(Word and element pointing entries)
==========
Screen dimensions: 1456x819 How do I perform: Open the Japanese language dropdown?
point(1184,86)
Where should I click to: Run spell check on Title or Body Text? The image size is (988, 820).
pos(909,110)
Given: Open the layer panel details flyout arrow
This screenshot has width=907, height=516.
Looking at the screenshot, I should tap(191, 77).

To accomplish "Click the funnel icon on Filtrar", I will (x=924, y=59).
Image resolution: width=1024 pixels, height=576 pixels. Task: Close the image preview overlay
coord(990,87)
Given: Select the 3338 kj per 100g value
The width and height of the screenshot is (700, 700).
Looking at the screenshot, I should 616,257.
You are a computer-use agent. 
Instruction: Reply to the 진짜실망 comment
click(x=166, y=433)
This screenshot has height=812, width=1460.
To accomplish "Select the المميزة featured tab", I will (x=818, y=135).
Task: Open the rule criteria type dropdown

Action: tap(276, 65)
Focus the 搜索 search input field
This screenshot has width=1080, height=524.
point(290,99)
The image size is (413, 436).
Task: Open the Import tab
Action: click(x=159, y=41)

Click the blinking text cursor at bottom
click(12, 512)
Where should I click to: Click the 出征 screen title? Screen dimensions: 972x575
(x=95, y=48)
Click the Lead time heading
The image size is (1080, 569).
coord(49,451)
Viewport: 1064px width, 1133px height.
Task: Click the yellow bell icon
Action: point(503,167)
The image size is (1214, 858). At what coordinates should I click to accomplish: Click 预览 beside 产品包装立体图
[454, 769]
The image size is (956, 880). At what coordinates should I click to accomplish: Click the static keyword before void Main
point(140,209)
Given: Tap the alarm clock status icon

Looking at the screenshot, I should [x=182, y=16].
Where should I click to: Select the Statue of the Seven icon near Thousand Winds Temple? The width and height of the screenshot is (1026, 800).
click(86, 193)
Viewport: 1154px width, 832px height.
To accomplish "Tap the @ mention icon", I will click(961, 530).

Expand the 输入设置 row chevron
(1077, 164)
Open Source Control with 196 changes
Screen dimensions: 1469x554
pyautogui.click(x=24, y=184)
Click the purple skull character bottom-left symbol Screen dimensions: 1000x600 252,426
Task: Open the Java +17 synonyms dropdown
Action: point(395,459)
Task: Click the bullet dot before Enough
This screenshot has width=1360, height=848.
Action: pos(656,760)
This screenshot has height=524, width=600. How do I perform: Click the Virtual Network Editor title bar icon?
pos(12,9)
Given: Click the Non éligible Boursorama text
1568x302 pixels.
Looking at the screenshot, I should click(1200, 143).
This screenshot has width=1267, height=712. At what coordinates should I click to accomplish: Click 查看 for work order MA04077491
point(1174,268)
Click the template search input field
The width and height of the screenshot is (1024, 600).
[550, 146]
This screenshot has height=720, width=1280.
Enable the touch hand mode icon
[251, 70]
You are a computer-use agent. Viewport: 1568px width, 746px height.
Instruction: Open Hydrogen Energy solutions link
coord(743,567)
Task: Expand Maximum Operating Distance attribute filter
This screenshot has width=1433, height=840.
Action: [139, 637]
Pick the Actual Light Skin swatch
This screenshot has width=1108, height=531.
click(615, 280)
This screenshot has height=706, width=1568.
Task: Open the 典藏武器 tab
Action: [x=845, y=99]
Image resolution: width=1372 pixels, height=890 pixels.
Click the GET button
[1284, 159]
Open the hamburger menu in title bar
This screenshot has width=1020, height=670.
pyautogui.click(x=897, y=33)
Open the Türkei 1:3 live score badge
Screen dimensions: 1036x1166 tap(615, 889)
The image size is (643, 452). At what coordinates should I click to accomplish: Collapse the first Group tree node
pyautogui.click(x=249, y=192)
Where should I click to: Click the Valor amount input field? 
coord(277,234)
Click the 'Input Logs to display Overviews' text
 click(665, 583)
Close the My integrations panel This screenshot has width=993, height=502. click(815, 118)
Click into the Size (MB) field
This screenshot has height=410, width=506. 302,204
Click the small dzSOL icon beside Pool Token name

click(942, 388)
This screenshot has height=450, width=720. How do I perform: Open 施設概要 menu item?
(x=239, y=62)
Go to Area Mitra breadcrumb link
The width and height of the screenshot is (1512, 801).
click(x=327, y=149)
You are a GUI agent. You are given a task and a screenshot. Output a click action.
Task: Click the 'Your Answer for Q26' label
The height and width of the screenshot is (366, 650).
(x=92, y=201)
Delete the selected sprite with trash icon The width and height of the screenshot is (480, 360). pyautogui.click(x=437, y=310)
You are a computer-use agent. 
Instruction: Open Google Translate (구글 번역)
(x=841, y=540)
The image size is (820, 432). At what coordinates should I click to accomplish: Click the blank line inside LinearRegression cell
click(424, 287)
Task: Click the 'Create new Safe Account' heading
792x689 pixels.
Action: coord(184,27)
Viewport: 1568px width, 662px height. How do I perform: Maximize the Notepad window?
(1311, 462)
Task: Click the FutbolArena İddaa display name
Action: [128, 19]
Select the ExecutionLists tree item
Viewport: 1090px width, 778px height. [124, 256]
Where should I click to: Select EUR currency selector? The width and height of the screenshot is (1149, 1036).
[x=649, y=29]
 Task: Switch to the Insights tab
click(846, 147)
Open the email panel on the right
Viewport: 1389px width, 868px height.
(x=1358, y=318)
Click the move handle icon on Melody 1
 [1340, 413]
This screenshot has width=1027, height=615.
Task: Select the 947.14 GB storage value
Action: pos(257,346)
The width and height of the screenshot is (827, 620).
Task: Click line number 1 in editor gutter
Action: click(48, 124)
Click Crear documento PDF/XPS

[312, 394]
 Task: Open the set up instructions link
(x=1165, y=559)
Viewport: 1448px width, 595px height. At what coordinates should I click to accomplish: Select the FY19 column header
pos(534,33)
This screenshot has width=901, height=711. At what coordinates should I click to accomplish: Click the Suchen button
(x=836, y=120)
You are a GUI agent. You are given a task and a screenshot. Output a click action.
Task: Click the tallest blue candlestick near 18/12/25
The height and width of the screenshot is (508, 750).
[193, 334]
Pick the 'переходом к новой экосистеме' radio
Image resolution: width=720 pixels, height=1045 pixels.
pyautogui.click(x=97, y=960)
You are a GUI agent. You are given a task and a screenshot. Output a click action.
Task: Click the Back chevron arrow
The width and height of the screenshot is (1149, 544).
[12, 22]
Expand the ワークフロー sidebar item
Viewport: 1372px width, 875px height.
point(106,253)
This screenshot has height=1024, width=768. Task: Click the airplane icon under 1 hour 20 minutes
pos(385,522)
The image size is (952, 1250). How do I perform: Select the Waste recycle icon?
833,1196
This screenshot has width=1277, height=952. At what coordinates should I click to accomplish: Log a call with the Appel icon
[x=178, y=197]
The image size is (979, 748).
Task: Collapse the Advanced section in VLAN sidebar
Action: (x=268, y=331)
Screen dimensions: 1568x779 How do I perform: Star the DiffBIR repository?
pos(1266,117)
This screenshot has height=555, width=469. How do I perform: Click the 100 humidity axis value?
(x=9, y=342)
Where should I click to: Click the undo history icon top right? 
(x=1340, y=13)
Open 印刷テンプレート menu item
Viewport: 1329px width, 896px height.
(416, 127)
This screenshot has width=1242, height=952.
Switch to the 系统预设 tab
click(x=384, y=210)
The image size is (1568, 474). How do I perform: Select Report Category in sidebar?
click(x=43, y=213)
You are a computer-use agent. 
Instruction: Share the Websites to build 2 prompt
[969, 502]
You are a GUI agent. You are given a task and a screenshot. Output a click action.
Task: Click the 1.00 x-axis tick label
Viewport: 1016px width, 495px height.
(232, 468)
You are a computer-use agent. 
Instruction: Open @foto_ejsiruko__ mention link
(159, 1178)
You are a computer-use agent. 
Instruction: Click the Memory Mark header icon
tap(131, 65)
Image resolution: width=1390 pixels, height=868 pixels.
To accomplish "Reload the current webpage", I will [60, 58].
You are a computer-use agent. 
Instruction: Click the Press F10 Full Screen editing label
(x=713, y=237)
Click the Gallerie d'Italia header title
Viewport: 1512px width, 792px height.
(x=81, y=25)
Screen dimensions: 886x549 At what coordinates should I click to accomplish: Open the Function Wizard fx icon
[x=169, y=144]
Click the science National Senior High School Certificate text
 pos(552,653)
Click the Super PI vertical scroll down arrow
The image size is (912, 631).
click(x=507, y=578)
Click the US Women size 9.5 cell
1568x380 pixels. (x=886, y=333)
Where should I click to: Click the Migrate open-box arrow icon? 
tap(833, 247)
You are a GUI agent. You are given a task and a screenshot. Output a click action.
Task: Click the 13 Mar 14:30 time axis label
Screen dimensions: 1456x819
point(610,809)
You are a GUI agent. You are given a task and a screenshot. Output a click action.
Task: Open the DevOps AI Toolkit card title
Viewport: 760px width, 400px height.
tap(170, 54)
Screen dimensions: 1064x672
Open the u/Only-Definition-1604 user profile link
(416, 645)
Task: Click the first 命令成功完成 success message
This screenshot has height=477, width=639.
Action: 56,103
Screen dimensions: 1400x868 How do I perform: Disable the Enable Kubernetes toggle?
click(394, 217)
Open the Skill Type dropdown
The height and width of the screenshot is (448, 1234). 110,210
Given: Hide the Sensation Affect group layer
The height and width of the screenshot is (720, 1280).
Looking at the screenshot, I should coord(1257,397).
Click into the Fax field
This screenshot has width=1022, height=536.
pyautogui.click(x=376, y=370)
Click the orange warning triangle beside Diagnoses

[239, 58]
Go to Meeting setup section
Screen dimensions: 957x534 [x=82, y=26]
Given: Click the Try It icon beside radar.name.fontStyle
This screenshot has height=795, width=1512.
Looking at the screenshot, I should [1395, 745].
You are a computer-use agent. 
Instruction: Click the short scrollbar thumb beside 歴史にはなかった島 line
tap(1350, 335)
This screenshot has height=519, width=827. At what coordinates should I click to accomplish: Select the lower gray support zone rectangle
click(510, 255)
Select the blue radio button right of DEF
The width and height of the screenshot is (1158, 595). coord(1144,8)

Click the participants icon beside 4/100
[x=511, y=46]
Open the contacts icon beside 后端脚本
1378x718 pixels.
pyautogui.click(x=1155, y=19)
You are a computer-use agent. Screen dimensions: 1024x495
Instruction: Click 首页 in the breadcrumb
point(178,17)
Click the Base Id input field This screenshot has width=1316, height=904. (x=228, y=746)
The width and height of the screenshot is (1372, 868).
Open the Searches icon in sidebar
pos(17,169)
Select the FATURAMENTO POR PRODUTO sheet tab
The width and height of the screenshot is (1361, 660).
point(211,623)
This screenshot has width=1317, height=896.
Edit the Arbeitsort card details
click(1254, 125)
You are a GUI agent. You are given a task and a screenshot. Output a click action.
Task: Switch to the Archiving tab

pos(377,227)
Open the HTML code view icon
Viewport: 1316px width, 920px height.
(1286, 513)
==========
» **Exercise description**: Repeat the stretch of entries from the line containing "Where should I click to: Click the Valor" through the line containing "click(942, 388)", keeping every line as it appears.

» **Solution for this task**:
Where should I click to: Click the Valor amount input field? 
coord(277,234)
Click the 'Input Logs to display Overviews' text
 click(665, 583)
Close the My integrations panel This screenshot has width=993, height=502. click(815, 118)
Click into the Size (MB) field
This screenshot has height=410, width=506. 302,204
Click the small dzSOL icon beside Pool Token name

click(942, 388)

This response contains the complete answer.